Detractors criticized the piece for sensationalizing an already grisly subject matter. But this outrage was in part because of its location in a busy exhibition. The New York Tribune wrote of it, "One of the most powerful, horrible, yet fascinating pictures that has been painted anywhere in this century ... but the more one praises it, the more one must condemn its admission to a gallery where men and women of weak nerves must be compelled to look at it, for not to look at it is impossible."
Meanwhile, the Philadelphia Evening Telegraph declared, "There is nothing so fine in the American section of the Art Department of the Exhibition and it is a great pity that the squeamishness of the Selection Committee compelled the artist to find a place in the United States Hospital Building."
13. SIMILAR OUTCRY AROSE YEARS LATER OVER THE AGNEW CLINIC.
A follow-up of sorts, the 1889 piece depicted surgeon David Hayes Agnew overseeing a partial mastectomy in a medical amphitheater.
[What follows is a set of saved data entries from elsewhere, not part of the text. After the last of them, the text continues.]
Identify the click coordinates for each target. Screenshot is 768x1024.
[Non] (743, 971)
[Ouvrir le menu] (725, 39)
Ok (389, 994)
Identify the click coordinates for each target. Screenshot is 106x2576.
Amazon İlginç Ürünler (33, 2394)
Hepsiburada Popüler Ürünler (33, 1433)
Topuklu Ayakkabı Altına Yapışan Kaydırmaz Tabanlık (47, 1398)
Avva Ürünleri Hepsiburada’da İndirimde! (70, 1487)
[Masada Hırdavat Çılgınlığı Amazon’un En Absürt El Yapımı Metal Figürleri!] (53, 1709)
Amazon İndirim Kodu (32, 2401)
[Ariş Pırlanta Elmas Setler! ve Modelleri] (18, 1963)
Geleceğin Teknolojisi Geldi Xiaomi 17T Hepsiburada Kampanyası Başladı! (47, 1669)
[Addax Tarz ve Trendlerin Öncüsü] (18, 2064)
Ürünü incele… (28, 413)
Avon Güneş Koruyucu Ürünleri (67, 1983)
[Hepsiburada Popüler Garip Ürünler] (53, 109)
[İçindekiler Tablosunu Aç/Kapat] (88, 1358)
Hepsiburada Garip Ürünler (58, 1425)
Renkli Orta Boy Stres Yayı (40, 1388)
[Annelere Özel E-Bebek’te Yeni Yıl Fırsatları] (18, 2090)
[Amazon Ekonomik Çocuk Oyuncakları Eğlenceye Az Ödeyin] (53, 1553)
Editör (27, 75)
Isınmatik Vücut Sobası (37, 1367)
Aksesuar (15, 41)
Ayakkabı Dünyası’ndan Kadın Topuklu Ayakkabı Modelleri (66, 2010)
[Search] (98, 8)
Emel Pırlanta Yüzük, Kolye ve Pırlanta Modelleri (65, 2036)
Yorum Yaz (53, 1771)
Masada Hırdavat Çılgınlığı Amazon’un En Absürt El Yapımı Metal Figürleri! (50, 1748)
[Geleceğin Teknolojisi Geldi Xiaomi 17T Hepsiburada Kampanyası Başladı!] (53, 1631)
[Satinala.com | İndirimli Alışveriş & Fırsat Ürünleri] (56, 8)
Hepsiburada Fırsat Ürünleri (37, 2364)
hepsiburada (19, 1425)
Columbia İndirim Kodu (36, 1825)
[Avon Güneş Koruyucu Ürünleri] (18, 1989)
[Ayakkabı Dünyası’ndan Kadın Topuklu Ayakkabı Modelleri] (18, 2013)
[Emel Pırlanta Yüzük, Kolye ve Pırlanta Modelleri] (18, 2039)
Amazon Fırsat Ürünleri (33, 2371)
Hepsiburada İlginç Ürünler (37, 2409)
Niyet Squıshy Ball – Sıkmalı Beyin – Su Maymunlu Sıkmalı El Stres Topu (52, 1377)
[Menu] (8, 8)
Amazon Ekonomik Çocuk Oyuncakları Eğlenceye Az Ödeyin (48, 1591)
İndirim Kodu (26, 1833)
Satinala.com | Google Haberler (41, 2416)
It was denied a spot in 1891's Pennsylvania Academy of the Fine Arts and 1892's New York's Society of American Artists before being accepted to 1893's World's Columbian Exposition, where it was criticized for its graphic depiction of surgery and female nudity. (One art critic warned that “delicate or sensitive women or children suddenly confronted by the portrayal of these clinical horrors might receive a shock from which they would never recover.”)
14. JEFFERSON MEDICAL COLLEGE WAS QUICK TO CLAIM THE GROSS CLINIC.
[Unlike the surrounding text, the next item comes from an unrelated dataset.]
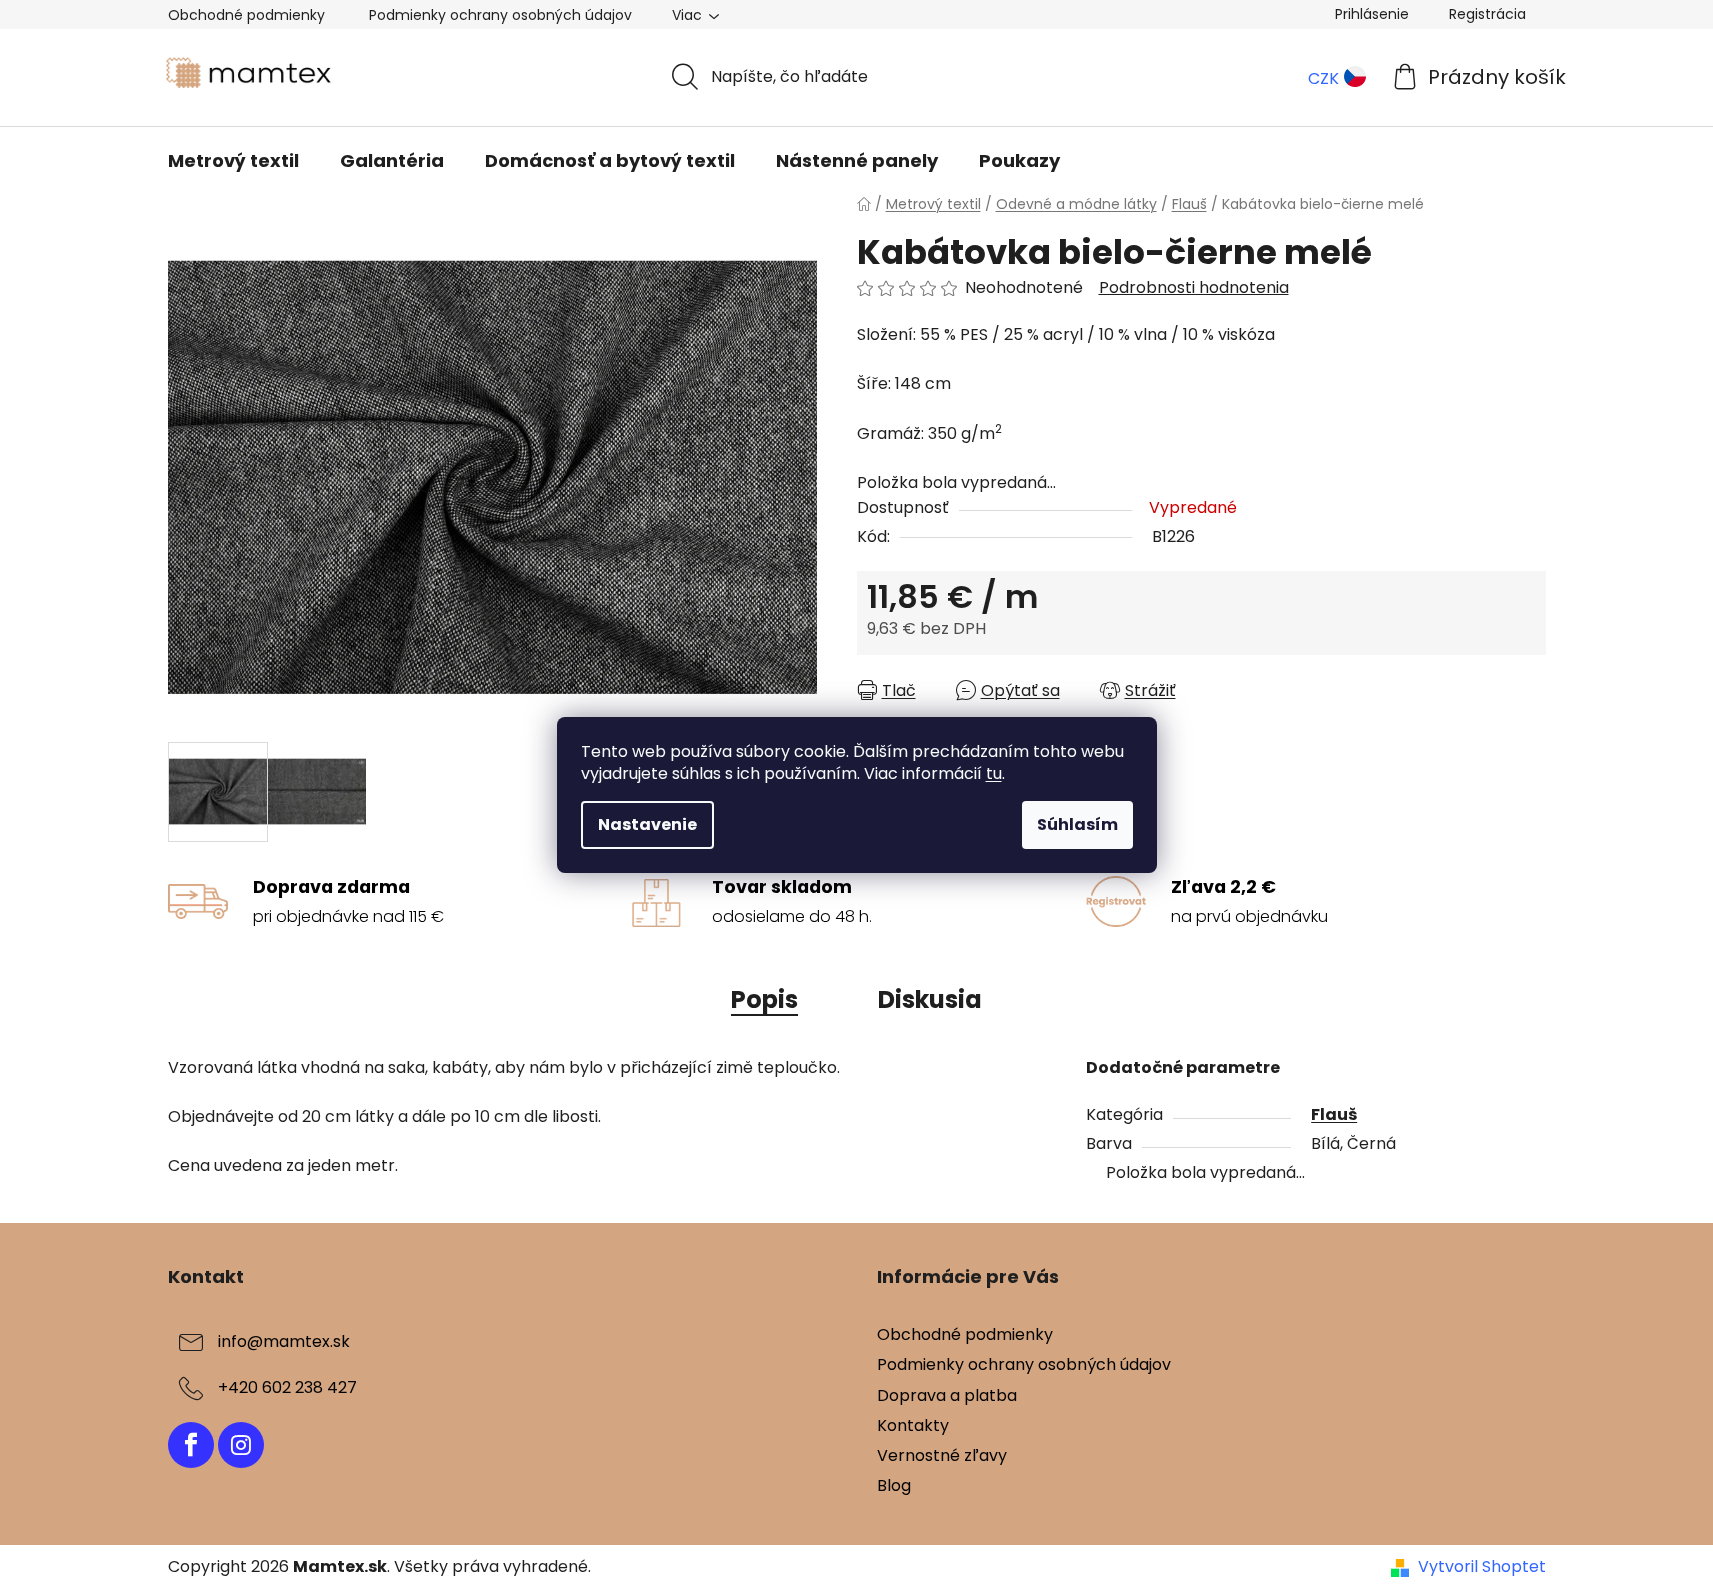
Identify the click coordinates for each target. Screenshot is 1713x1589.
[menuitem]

The Gross Clinic did not have to linger long in the U.S. Army Post Hospital. Alumni of the college it depicts acquired the piece for $200 and gifted it to the Jefferson Medical College. For more than 131 years, the polarizing portrait was a proud part of the school's collection. In 2006, a reproduction took its place when the board voted to sell Eakins' masterpiece for $68 million, sparking a citywide controversy in Philadelphia.
15. A BATTLE BEGAN TO KEEP THE PAINTING IN PHILADELPHIA.
To boost its fundraising efforts, Thomas Jefferson University—which houses Jefferson Medical College—made plans to sell the piece to such far flung institutions as the National Gallery of Art in Washington or the new Crystal Bridges Museum of American Art in Bentonville, Arkansas. Outrage from the local art community spurred the University to allow 45 days for a Philadelphia museum or organization to match their asking price.
The going was slow at first, but amid public outcry the deadline was extended. The Philadelphia Museum and the Pennsylvania Academy of the Fine Arts teamed up to raise enough money to keep The Gross Clinic in the City of Brotherly Love. Funds were borrowed, and paintings from both art collections were sold, including Eakins' The Cello Player and Cowboy Singing. Finally, in April 2008, the joint effort officially secured The Gross Clinic's place in Philadelphia, where it had long been a part of the city’s history and culture.